Post de Rodrigo Riaza, Representante de UNICEF Comité Español en el Malala Day

Tras mi participación en Malala Day me ha quedado clara una cosa: Si Malala no es capaz de impulsar este movimiento, no sé quién podrá.

Fue emocionante presenciar cómo alguien tan joven podía desprender tanta pasión por una causa. Su historia de superación, tras haber sido disparada por los talibanes, llegó a los corazones de todos los jóvenes presentes en la Asamblea. Sus 20 minutos de discurso brillaron, motivando el constante aplauso de los allí presentes. Su discurso prometía ser el cenit del evento. Y definitivamente lo fue. 

 
Llegué a Nueva York sin saber con certeza qué me iba a encontrar. El primer día conocí a mis 10 compañeros de UNICEF de todo el mundo, y con ellos, sus respectivas experiencias. Escuché en persona la motivación de algunos de los delegados, que incluían historias de violencia y sufrimiento, provocadas sencillamente por luchar en nombre del derecho a la educación para sí mismos y para sus comunidades.
 
Esta supuso la primera muestra, que fue seguida por otros 500 jóvenes de todo el mundo, cada uno con su propia motivación personal. Motivaciones como la lucha por la educación de los inmigrantes, los derechos de las mujeres o los de los indígenas australianos, y cada uno de ellos con sus propias visiones y estrategias para luchar por una causa que consideraban justa. Fue una fusión de inspiración e ideas realmente única. 
 
El objetivo del Malala Day era demostrar que los jóvenes tenemos mucho que decir acerca de la educación infantil y de los 57 millones de niñas y niños que siguen sin poder disfrutar del colegio.

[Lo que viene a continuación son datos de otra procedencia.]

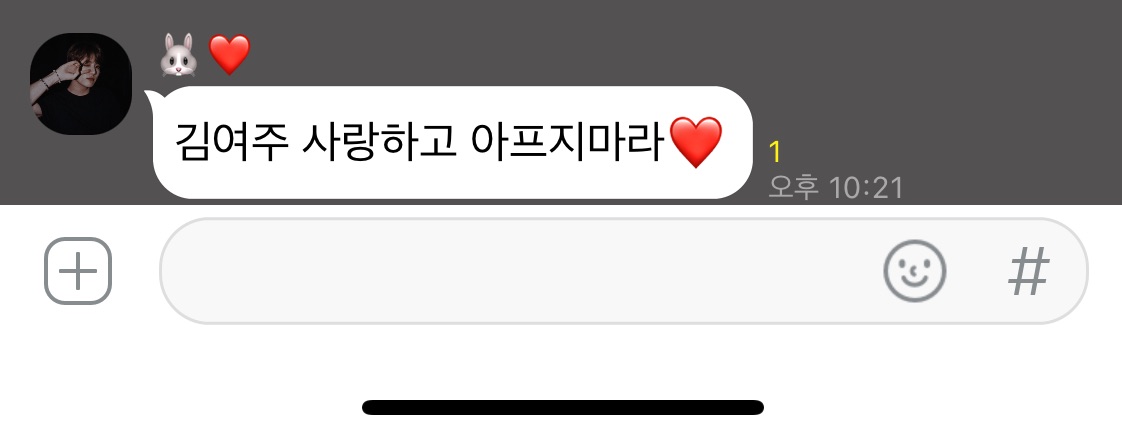Screen dimensions: 1122x439
Task: Select the 김여주 사랑하고 아프지마라 message bubble
Action: 452,142
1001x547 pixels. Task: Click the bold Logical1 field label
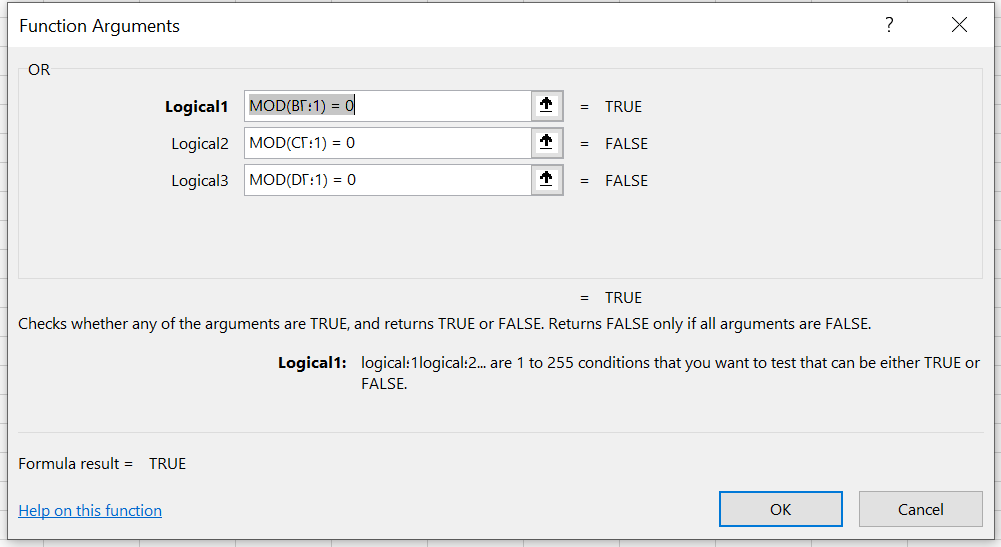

Además, teníamos la obligación  de hacernos escuchar y de transmitir la importancia de llegar a los Objetivos de Desarrollo del Milenio al resto del mundo.
 
Me voy con la sensación de que durante estos dos días ese objetivo se ha cumplido. El mundo ha escuchado a Malala y al resto de los jóvenes. No obstante, ahora viene la parte verdaderamente difícil. Es ahora cuando debemos encontrar los caminos para progresar en la causa de conseguir una educación digna para todos
 
Debemos, pues, hallar la forma de estar junto a Malala y aportar cada uno nuestro granito de arena en pos de este objetivo.